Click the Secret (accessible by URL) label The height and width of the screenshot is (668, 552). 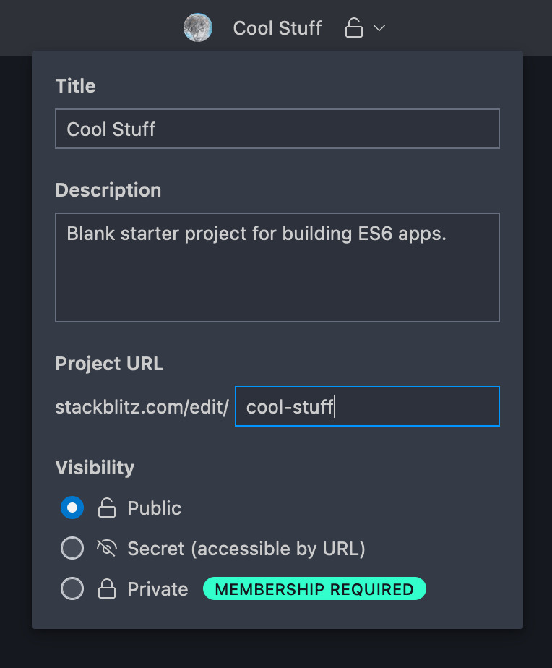coord(246,548)
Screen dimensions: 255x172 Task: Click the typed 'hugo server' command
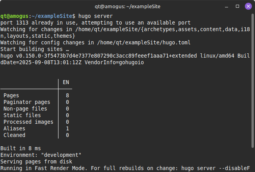95,16
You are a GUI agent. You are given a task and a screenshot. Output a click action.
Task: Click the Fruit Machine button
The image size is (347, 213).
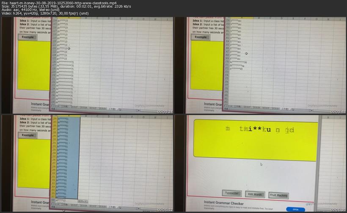click(278, 195)
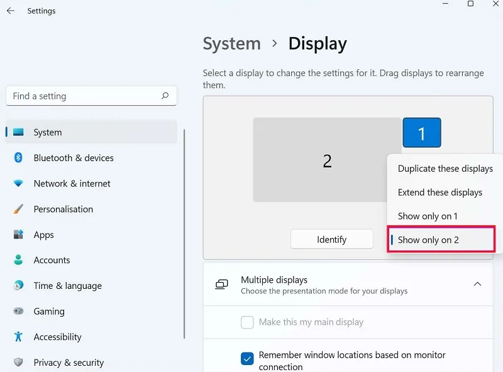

☆ ☆ ☆ ☆

> [Set exercise]: Rewrite the stretch from the line containing "Screen dimensions: 255x172" through the end of the records, replacing "screenshot" with "screen capture" and keeping everything else unchanged. Leave the pictures out of your answer.

> [Response to this task]:
Screen dimensions: 255x172 Task: Click the typed 'hugo server' command
95,16
You are a GUI agent. You are given a task and a screen capture. Output a click action.
Task: Click the Fruit Machine button
The image size is (347, 213).
click(278, 195)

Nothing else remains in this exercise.